Small-colony variants of Staphylococcus aureus.

Staphylococcus aureus remains a versatile and dangerous pathogen. Small-colony variants (SCVs) of S. aureus are a naturally occurring sub-population, first described nearly 100 years ago. These variants, of which there are different classes, grow slowly and have many atypical characteristics thought to be due to defective electron transport, and include minute colony forms. SCVs have been isolated from sites of infection, particularly persistent recurrent ones (e.g. in chronic osteomyelitis and cystic fibrosis), and also may arise following exposure to certain antibiotics.

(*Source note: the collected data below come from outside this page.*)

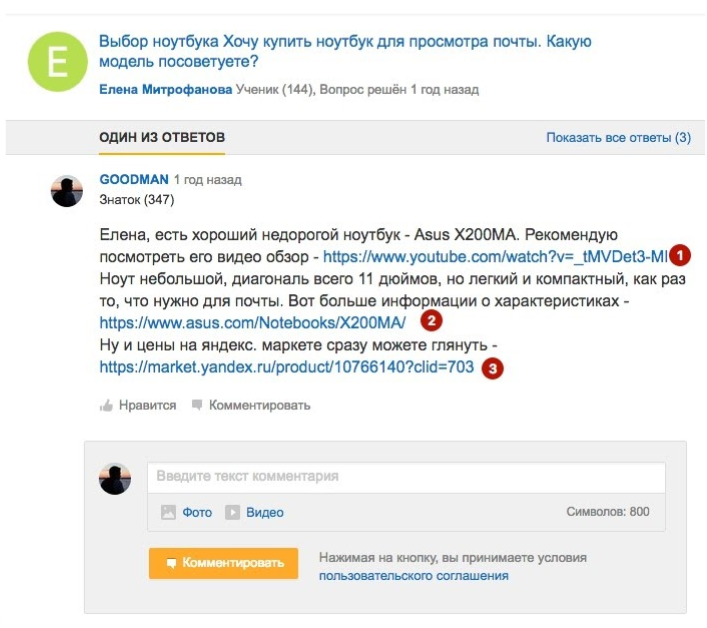
Task: Click the red marker number 3
Action: point(491,368)
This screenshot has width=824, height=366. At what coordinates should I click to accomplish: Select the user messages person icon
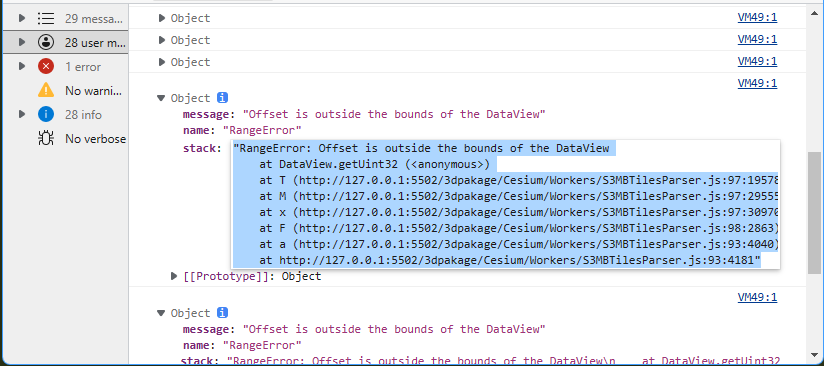click(46, 43)
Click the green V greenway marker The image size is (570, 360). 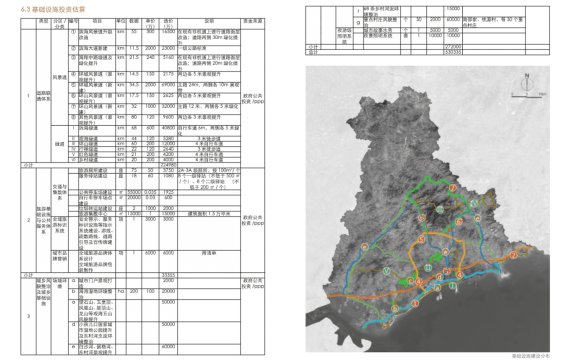[x=386, y=271]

During infection the intraendothelial-cell milieu stimulates the formation of SCVs, which can better survive the assault of cell-mediated immunity. SCV phenotypes produce less tissue damage than normal staphylococci. Although microscopic morphology and Gram's staining of SCVs are normal, clinical microbiology laboratories may fail to detect them because of their very slow growth. The full extent of the role of S. aureus SCVs in clinical disease, and the most appropriate means of identifying such strains or testing to predict the clinical usefulness of therapeutic regimens, remains unknown. Failure to recover SCVs results in a major susceptibility reporting error, as the more resistant component of the infection will not have been reported. No controlled trials of therapy have been conducted, and, thus, optimal therapy has yet to be defined. However, SCVs are resistant to aminoglycoside antibiotics, and may be resistant to trimethoprim-sulphmethoxazole. The effectiveness of cell-wall-active antibiotics is reduced. SCVs are transmissible, and current infection control recommendations for normal S. aureus infections are appropriate.